Lo stato emotivo, come anticipato, porta a conseguenze negative o positive in relazione al grado della sua intensità. In prossimità di una gara, di un esame o di una situazione in cui l’individuo deve essere “efficiente” un giusto livello di attivazione (arousal) è funzionale in quanto permette di tenere alte la motivazione e la tensione. Quando diventa invece ansia eccessiva invece può portare ad un irrigidimento delle capacità cognitive  e motorie (quando inesistente, invece può essere causa di disimpegno e indifferenza).

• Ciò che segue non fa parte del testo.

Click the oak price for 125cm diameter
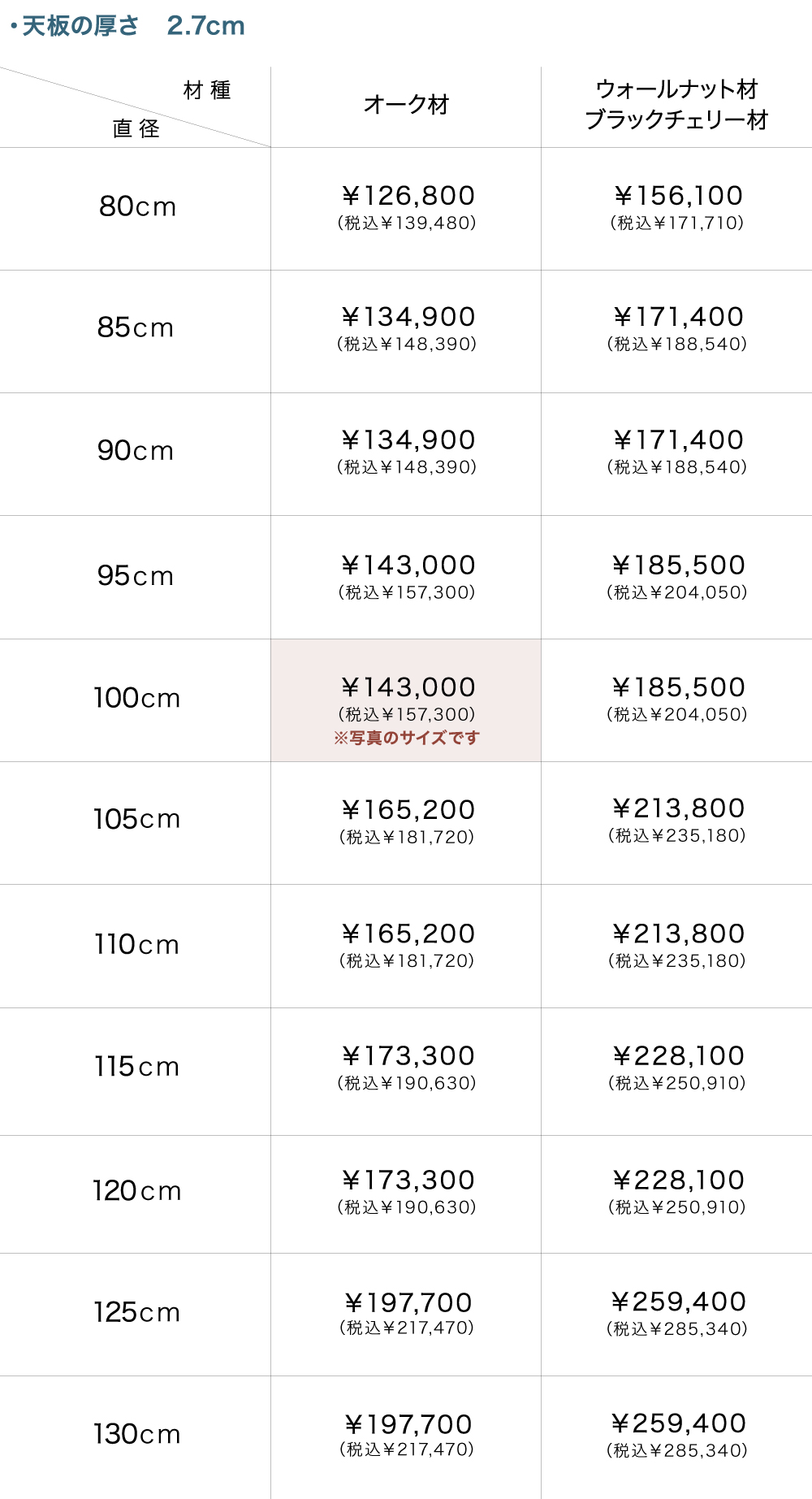Screen dimensions: 812x1499 pyautogui.click(x=407, y=1304)
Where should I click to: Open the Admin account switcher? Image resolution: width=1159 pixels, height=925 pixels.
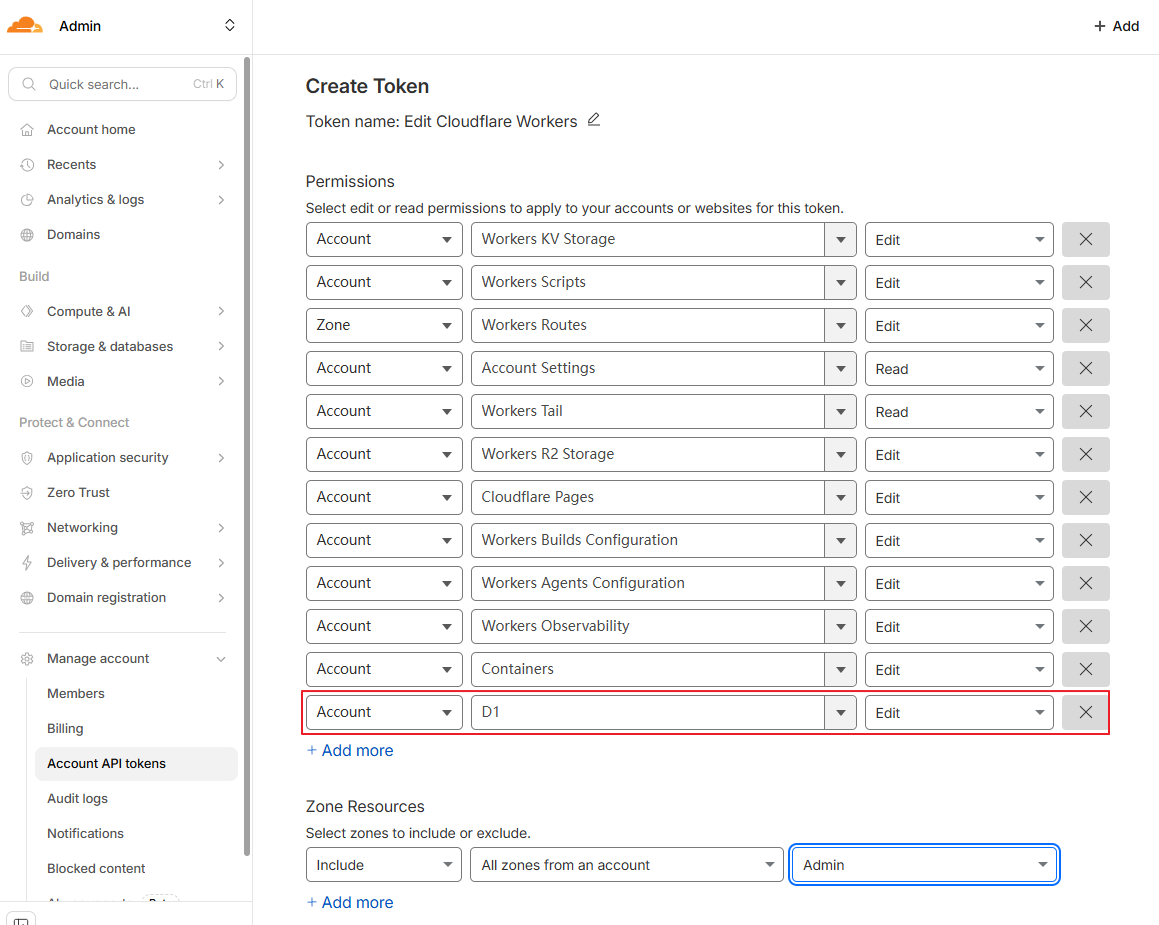point(229,26)
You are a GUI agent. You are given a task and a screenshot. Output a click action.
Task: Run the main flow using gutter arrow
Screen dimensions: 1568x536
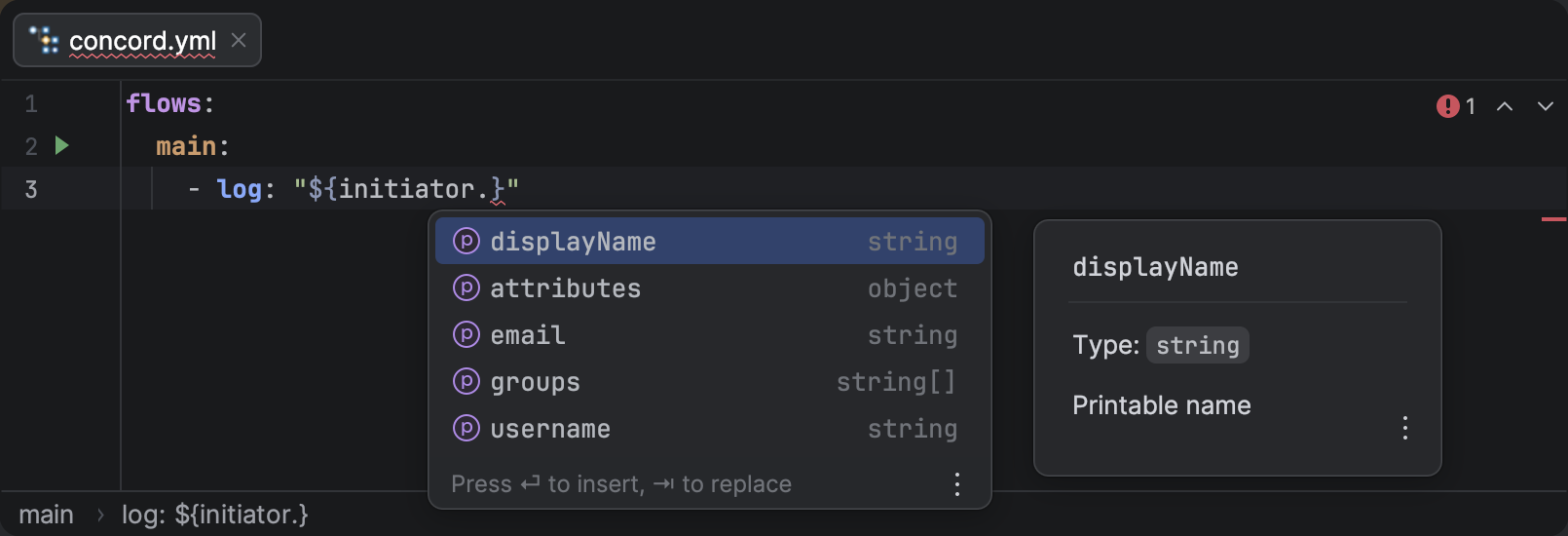click(62, 146)
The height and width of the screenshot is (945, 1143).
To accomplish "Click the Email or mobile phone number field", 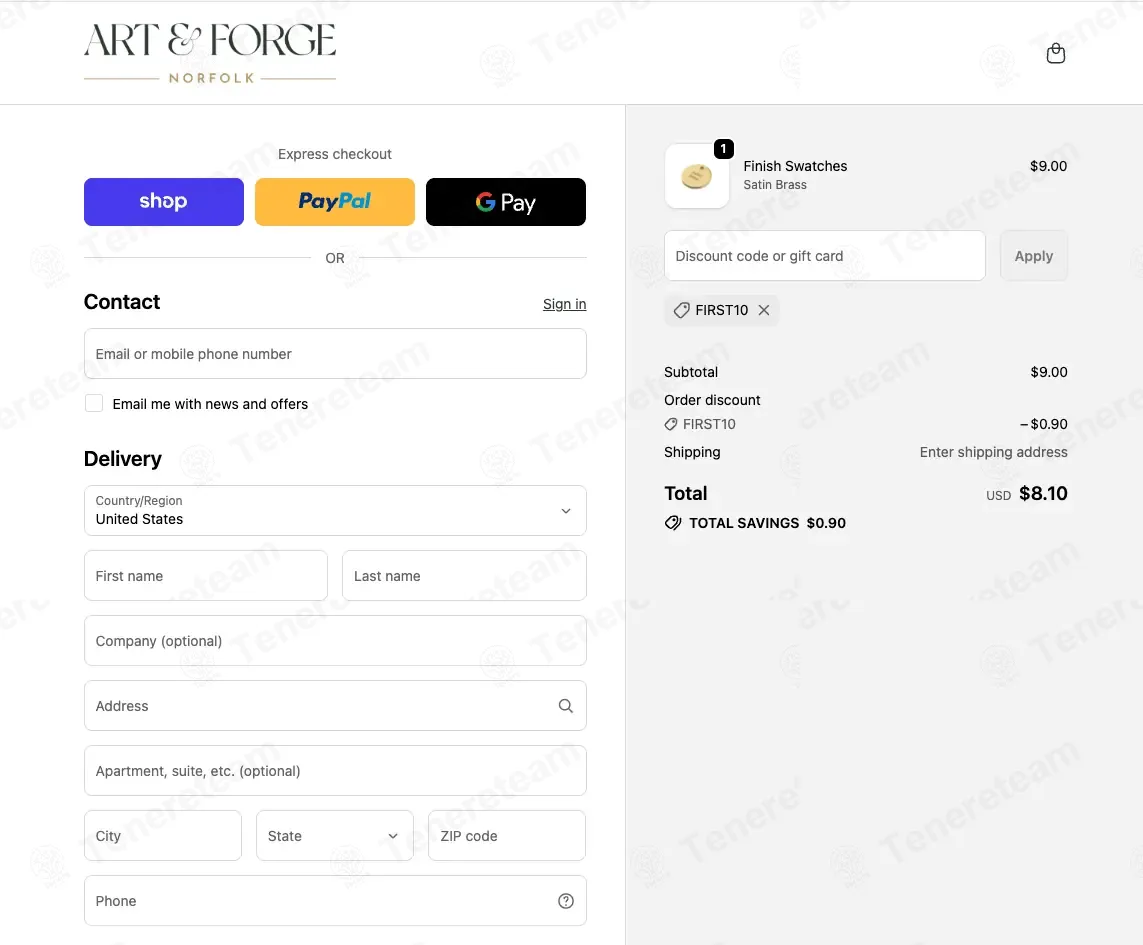I will point(335,354).

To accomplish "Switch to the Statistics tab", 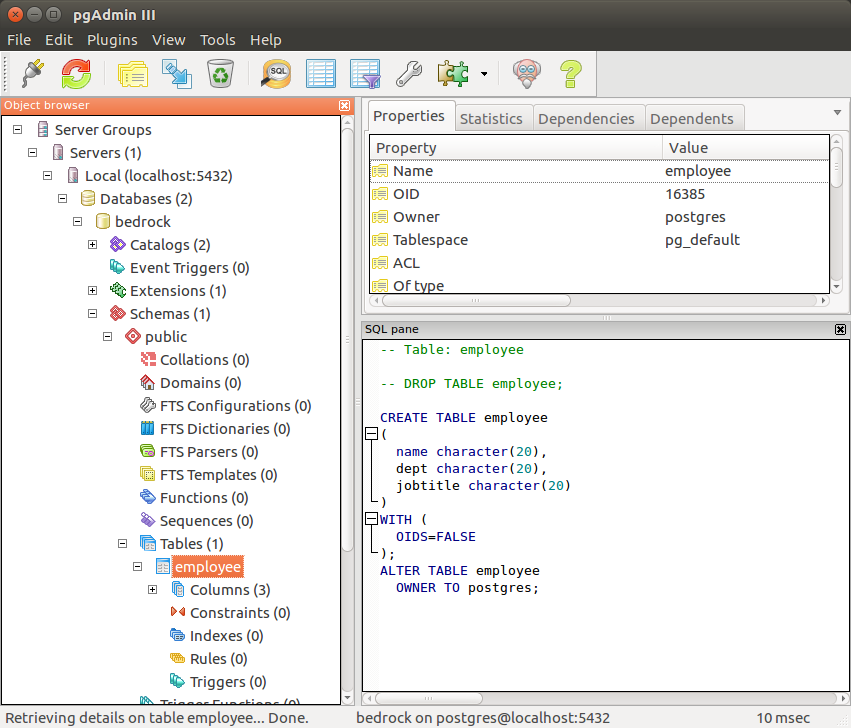I will coord(490,118).
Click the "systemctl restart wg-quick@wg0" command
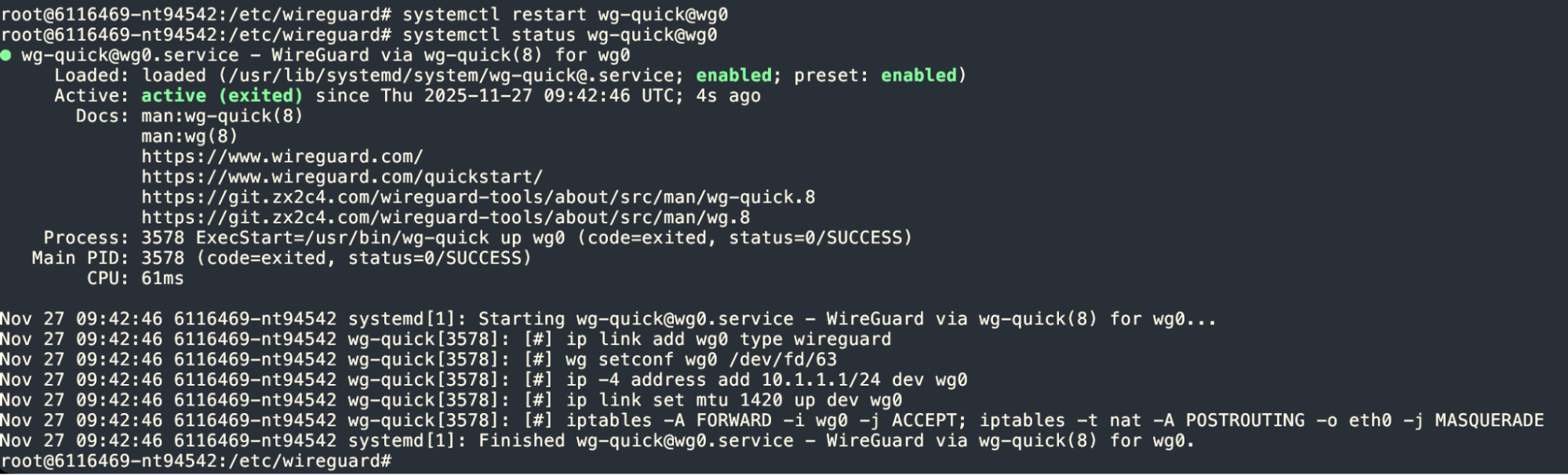Screen dimensions: 1568x475 pos(565,14)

Nello sport si possono individuare diversi tipi di ansia: l’ansia da prestazione, l’ansia di non essere all’altezza, l’ansia di mantenere determinati risultati di performance avuti in precedenza, l’ansia di gareggiare di fronte ad un pubblico (fondamentale, prima di identificare eventuali cause intrapsichiche, individuare se i sintomi fisiologici dell’ansia possano essere determinati da altri fattori, quali un abuso di sostanze stimolanti, un’alimentazione inadeguata o un eccesso di attività fisica).

Impariamo a gestirla!

Il primo passo (per un atleta in particolare ma per qualsiasi individuo in generale) è la consapevolezza del proprio stato emotivo: imparare a comprendere “cosa” fa scaturire l’ansia, non tanto in termini di evento (facilmente identificabile), quanto piuttosto nei termini della nostra “previsione di insuccesso” o “risultato nefasto”. Tra l’evento e il significato che noi diamo ad esso esiste infatti un “filtro mentale” più o meno funzionale (pensieri automatici inconsapevoli). Dunque imparare a “capirsi”, analizzando ogni aspetto di una situazione e cercando di comprendere come il nostro approccio ad essa possa modulare l’eventuale risultato, mediante un attendo esame di realtà (ovvero una visione “concreta” e non “idealizzata” in maniera esasperatamente e irrealisticamente negativa) farà in modo di riuscire a gestire in modo più funzionale le situazioni, riuscendo a trarne vantaggio in termini di performance.